INSTRUKSI ANDA: Menurut teks yang disediakan, mengapa "ia" pasti tak berwajah tunggal?

TEKS YANG DISEDIAKAN:
# # # # # # #

Ia sepenuhnya biasa-biasa saja yang bisa disukai, bisa juga dibenci. Ia dalam berbagai bentuknya—puisi, cerpen, teater, film— hanyalah sebuah benda dengan segala sifat-sifat yang melingkupinya. Juga sebagai benda, pasti ia tak berwajah tunggal. Ia bisa berwujud realisme, surealisme, kontekstual, pedalaman, pesantren, religi, populer, kuno, kontemporer, dan lain-lain.

# # # # # # #

BAGIAN DATASET:
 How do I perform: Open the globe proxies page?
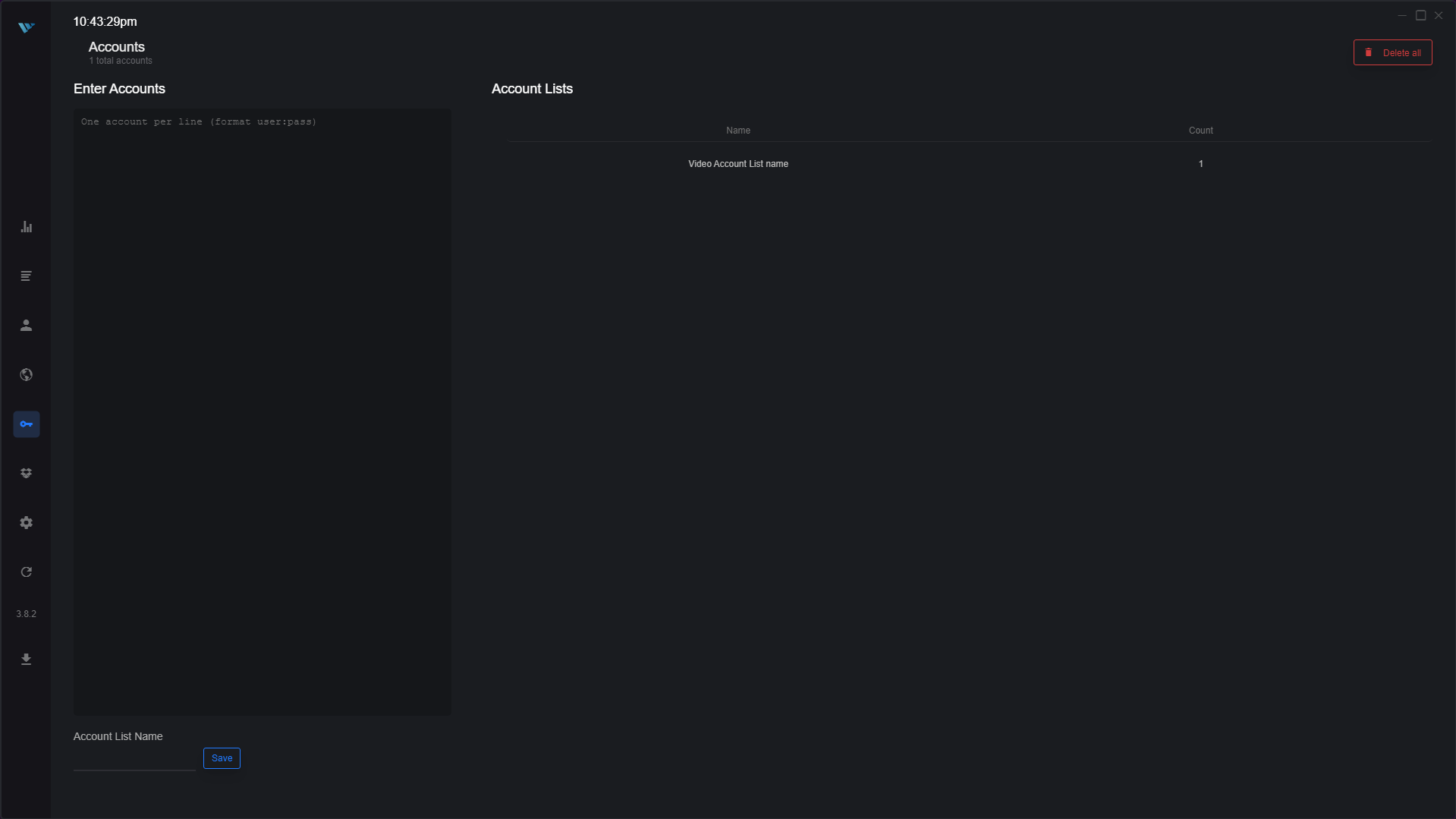[x=27, y=375]
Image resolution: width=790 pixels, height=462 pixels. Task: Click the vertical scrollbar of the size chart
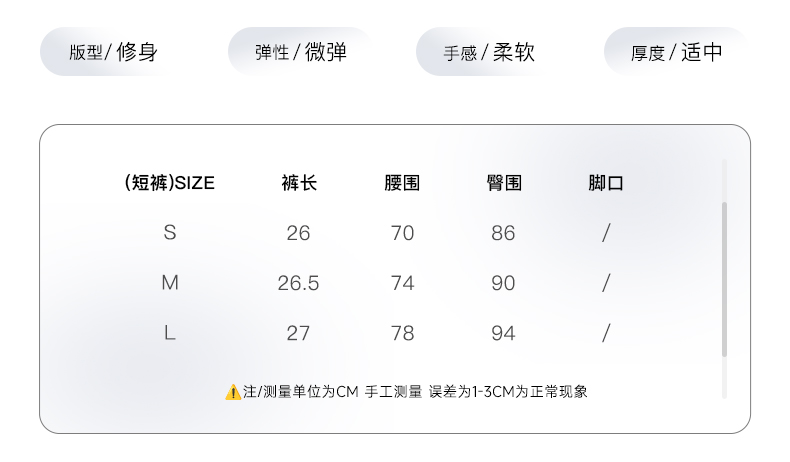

# # # # # # #

JAWABAN: Karena "ia" hanyalah sebuah benda dengan segala sifat yang melingkupinya, dan sebagai benda ia pasti tak berwajah tunggal. Ia bisa berwujud realisme, surealisme, kontekstual, pedalaman, pesantren, religi, populer, kuno, kontemporer, dan lain-lain.